The task =>
Rewrite the listing below, swapping "Screen dimensions" for "Display size" everywhere it appears and keeping every other character unchanged.

Recorded information =>

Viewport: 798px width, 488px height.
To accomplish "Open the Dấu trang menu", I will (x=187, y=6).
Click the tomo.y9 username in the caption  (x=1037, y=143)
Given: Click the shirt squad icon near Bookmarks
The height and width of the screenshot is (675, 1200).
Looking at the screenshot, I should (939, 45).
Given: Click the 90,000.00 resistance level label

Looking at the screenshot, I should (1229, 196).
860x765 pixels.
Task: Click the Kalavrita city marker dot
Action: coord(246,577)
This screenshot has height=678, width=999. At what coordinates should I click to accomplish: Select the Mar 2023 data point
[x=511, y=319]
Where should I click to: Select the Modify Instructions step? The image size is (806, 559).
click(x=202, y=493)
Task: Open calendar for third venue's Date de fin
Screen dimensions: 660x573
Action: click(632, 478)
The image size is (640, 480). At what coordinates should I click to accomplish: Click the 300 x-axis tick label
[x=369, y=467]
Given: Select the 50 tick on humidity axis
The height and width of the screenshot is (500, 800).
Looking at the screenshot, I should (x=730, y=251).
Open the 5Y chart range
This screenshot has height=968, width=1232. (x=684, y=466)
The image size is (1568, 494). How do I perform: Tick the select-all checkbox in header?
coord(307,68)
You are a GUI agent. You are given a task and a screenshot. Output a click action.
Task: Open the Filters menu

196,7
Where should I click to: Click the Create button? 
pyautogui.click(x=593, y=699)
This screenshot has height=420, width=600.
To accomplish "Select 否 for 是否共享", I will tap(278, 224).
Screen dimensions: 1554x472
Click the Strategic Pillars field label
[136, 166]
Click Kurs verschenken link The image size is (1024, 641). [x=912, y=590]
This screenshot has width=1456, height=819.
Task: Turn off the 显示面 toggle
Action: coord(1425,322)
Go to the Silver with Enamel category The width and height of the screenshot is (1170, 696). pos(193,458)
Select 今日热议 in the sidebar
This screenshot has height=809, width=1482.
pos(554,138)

Solved problem =>
Viewport: 798px width, 488px height.
To accomplish "Open the Dấu trang menu", I will (x=187, y=6).
Click the tomo.y9 username in the caption  (x=1037, y=143)
Given: Click the shirt squad icon near Bookmarks
The height and width of the screenshot is (675, 1200).
Looking at the screenshot, I should (939, 45).
Given: Click the 90,000.00 resistance level label

Looking at the screenshot, I should (1229, 196).
860x765 pixels.
Task: Click the Kalavrita city marker dot
Action: coord(246,577)
This screenshot has height=678, width=999. At what coordinates should I click to accomplish: Select the Mar 2023 data point
[x=511, y=319]
Where should I click to: Select the Modify Instructions step? The image size is (806, 559).
click(x=202, y=493)
Task: Open calendar for third venue's Date de fin
Display size: 660x573
Action: click(632, 478)
The image size is (640, 480). At what coordinates should I click to accomplish: Click the 300 x-axis tick label
[x=369, y=467]
Given: Select the 50 tick on humidity axis
The height and width of the screenshot is (500, 800).
Looking at the screenshot, I should (x=730, y=251).
Open the 5Y chart range
This screenshot has height=968, width=1232. (x=684, y=466)
The image size is (1568, 494). How do I perform: Tick the select-all checkbox in header?
coord(307,68)
You are a GUI agent. You are given a task and a screenshot. Output a click action.
Task: Open the Filters menu

196,7
Where should I click to: Click the Create button? 
pyautogui.click(x=593, y=699)
This screenshot has height=420, width=600.
To accomplish "Select 否 for 是否共享", I will tap(278, 224).
Display size: 1554x472
Click the Strategic Pillars field label
[136, 166]
Click Kurs verschenken link The image size is (1024, 641). [x=912, y=590]
This screenshot has width=1456, height=819.
Task: Turn off the 显示面 toggle
Action: coord(1425,322)
Go to the Silver with Enamel category The width and height of the screenshot is (1170, 696). pos(193,458)
Select 今日热议 in the sidebar
This screenshot has height=809, width=1482.
pos(554,138)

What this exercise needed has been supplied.